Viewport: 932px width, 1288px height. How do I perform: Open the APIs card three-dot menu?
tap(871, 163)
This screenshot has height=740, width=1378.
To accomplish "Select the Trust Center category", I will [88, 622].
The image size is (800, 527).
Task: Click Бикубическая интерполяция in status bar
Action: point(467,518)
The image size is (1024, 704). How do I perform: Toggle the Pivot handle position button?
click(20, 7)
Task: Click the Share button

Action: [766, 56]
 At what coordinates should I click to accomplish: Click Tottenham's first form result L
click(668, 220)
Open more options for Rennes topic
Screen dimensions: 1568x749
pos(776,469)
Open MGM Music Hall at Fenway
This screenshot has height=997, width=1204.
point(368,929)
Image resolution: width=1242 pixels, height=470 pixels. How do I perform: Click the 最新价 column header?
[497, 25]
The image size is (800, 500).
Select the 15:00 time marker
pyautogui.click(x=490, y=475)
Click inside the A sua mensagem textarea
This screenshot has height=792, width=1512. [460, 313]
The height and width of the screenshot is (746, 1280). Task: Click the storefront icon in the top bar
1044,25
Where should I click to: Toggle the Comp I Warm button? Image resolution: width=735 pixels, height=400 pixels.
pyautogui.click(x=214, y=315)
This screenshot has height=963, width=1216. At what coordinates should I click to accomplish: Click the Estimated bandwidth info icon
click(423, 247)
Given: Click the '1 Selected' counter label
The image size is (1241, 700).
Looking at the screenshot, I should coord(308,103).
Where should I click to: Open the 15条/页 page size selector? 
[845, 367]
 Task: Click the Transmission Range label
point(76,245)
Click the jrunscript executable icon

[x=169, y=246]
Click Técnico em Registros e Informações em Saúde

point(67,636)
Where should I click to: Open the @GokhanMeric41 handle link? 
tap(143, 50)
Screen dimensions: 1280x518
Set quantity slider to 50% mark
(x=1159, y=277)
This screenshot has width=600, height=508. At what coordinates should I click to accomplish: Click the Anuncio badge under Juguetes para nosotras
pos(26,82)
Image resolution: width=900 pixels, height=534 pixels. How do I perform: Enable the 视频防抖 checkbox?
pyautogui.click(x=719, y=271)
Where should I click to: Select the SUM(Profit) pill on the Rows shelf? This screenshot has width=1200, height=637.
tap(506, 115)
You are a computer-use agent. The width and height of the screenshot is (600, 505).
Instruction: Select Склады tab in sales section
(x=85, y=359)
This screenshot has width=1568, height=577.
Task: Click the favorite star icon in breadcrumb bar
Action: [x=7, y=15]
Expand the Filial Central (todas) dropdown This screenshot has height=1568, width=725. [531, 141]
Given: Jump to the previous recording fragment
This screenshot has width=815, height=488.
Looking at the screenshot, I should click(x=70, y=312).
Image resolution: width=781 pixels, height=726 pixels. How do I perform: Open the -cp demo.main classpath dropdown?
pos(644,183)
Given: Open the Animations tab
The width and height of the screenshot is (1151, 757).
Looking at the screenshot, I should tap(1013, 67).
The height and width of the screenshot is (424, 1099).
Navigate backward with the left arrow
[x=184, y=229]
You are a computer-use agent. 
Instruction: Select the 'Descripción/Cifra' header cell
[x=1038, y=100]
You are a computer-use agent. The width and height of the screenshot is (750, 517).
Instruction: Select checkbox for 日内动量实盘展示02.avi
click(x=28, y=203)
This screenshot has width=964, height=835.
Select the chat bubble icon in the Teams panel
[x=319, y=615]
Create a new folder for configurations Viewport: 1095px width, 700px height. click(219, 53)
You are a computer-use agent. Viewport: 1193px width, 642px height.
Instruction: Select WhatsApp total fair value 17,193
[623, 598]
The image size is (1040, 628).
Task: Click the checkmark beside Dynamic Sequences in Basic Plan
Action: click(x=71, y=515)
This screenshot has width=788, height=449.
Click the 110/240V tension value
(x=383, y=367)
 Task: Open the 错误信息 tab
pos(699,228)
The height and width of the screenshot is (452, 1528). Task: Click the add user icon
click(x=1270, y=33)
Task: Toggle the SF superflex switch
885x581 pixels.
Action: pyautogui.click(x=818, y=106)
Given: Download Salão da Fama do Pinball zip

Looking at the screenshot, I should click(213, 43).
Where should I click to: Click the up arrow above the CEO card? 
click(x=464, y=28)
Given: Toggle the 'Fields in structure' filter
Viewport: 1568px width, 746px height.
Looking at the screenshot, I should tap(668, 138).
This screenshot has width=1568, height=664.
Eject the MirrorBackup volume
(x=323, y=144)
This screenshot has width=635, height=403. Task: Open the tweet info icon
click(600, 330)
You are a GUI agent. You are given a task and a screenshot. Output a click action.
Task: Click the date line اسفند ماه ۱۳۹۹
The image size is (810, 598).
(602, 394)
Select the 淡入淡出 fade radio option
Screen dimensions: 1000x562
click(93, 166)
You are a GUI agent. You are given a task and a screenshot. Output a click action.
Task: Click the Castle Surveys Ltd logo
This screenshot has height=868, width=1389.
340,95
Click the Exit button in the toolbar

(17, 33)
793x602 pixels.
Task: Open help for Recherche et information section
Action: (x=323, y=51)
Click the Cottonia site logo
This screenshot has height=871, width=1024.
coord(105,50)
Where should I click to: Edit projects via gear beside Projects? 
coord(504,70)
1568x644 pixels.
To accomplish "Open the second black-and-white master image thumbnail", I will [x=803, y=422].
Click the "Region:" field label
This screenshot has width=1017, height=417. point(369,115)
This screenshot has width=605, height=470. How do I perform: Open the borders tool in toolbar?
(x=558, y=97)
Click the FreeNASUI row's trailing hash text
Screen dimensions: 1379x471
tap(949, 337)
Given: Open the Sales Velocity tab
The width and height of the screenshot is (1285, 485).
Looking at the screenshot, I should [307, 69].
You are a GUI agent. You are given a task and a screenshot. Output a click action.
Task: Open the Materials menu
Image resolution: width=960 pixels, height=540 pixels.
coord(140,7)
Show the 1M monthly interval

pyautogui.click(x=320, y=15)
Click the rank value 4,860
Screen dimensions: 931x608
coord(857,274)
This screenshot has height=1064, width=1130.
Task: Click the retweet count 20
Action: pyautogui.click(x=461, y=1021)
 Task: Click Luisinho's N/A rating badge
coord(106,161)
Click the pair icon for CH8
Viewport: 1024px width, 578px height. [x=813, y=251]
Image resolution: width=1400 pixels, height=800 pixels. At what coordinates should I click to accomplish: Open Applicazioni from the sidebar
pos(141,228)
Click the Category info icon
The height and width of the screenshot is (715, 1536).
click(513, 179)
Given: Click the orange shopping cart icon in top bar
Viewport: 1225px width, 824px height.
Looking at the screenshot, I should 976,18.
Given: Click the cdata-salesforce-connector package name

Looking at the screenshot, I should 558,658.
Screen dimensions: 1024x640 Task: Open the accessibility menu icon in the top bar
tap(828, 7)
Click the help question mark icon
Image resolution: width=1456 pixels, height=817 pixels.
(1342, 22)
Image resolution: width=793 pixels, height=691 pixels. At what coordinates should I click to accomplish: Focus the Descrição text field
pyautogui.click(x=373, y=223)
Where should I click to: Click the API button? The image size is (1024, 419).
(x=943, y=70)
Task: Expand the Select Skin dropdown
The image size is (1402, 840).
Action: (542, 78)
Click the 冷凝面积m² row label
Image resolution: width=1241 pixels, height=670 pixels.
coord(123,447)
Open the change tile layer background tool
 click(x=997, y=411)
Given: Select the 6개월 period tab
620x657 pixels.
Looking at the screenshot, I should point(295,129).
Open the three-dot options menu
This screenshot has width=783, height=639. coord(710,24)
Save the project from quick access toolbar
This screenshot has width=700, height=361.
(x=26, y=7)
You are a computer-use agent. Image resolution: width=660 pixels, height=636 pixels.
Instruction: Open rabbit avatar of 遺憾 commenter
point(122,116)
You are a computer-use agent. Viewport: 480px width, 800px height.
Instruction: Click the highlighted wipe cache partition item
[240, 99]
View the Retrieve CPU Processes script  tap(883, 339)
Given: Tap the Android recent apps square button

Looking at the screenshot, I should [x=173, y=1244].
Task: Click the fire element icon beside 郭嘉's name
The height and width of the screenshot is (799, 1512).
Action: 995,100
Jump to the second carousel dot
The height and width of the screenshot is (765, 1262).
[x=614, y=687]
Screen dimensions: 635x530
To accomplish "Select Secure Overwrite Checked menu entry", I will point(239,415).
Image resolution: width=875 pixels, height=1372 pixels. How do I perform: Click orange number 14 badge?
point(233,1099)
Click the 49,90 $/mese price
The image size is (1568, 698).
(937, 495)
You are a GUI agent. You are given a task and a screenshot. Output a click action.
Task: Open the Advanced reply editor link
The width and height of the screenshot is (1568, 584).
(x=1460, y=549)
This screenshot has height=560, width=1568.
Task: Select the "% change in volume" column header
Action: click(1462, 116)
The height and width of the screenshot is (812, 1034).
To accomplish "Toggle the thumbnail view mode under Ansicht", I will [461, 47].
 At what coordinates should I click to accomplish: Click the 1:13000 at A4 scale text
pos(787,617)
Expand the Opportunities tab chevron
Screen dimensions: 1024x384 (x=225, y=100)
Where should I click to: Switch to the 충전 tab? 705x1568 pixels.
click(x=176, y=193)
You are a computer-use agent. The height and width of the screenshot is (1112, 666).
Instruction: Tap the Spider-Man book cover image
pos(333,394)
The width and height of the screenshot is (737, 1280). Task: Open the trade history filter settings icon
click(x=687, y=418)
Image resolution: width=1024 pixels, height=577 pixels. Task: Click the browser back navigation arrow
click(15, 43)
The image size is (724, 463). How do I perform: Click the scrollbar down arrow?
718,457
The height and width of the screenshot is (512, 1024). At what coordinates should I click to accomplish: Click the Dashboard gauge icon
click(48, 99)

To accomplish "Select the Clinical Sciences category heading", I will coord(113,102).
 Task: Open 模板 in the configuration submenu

* * * * * * *

▶ [ACTION ITEM] Starting at the line above that contains "This screenshot has height=740, width=1378.", repeat each line exactly up to and including the line that contains "The image size is (800, 500).", and stop there.

▶ [OUTPUT OF THE TASK]
This screenshot has height=740, width=1378.
To accomplish "Select the Trust Center category", I will [88, 622].
The image size is (800, 527).
Task: Click Бикубическая интерполяция in status bar
Action: point(467,518)
The image size is (1024, 704). How do I perform: Toggle the Pivot handle position button?
click(20, 7)
Task: Click the Share button

Action: [766, 56]
 At what coordinates should I click to accomplish: Click Tottenham's first form result L
click(668, 220)
Open more options for Rennes topic
Screen dimensions: 1568x749
pos(776,469)
Open MGM Music Hall at Fenway
This screenshot has height=997, width=1204.
point(368,929)
Image resolution: width=1242 pixels, height=470 pixels. How do I perform: Click the 最新价 column header?
[497, 25]
The image size is (800, 500).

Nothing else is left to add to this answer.